Laestrygones minutissimus
- Conservation status: Naturally Uncommon (NZ TCS)

Scientific classification
- Kingdom: Animalia
- Phylum: Arthropoda
- Subphylum: Chelicerata
- Class: Arachnida
- Order: Araneae
- Infraorder: Araneomorphae
- Family: Toxopidae
- Genus: Laestrygones
- Species: L. minutissimus
- Binomial name: Laestrygones minutissimus (Hogg, 1909)
- Synonyms: Stiphidion minutissimum; Stiphidiellum minutissimum; Laestrygones minutissimum; Laestrygones albiceres;

= Laestrygones minutissimus =

- Authority: (Hogg, 1909)
- Conservation status: NU
- Synonyms: Stiphidion minutissimum, Stiphidiellum minutissimum, Laestrygones minutissimum, Laestrygones albiceres

Species of spider

Laestrygones minutissimus is a species of Toxopidae spider that is endemic to New Zealand.

==Taxonomy==

This species was described as Stiphidion minutissimum by Henry Roughton Hogg in 1909 from a female specimen.

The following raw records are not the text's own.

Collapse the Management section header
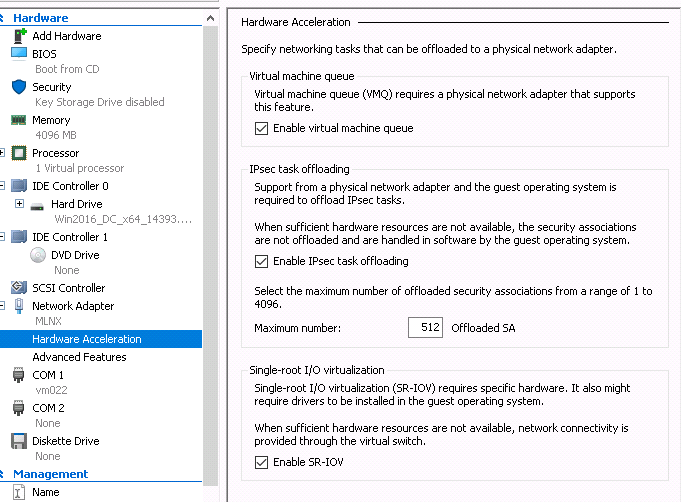Image resolution: width=684 pixels, height=502 pixels. tap(4, 474)
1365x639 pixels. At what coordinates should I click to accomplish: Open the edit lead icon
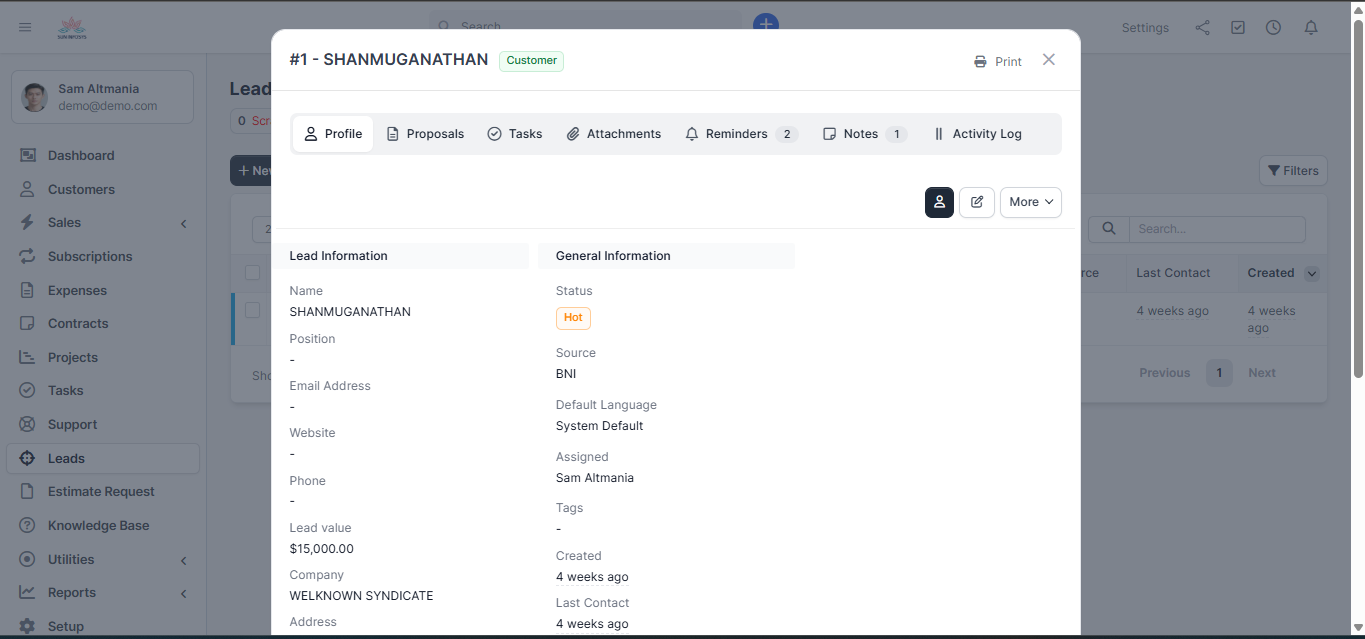pyautogui.click(x=976, y=202)
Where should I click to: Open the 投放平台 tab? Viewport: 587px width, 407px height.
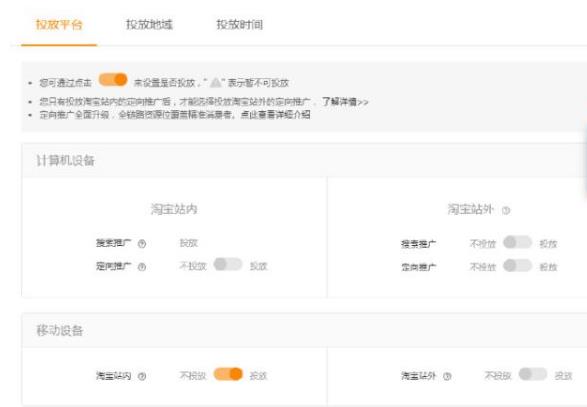59,25
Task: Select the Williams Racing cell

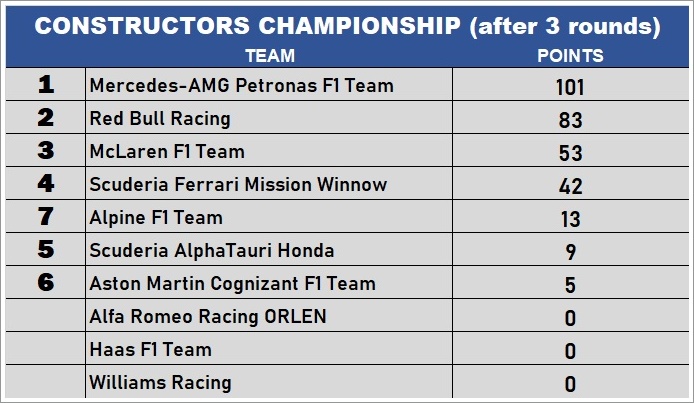Action: tap(269, 382)
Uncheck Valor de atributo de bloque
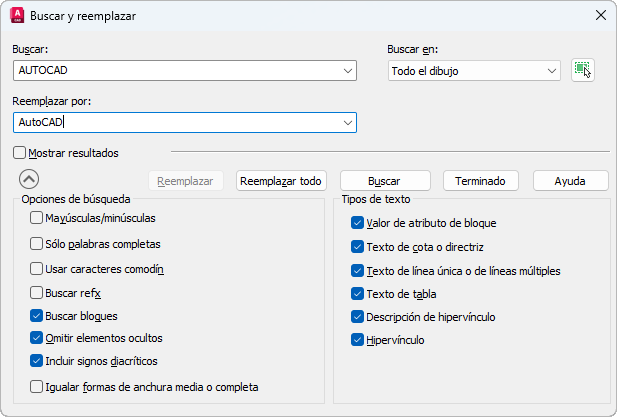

It has undergone numerous revisions, but was mostly recently revised in 1970. The holotype is stored in Otago Museum.

==Description==
The female is recorded at 3.48mm in length.

==Distribution==
This species is only known from the Campbell Islands and Auckland Islands of New Zealand.

==Conservation status==
Under the New Zealand Threat Classification System, this species is listed as "Naturally Uncommon" with the qualifier of "Range Restricted".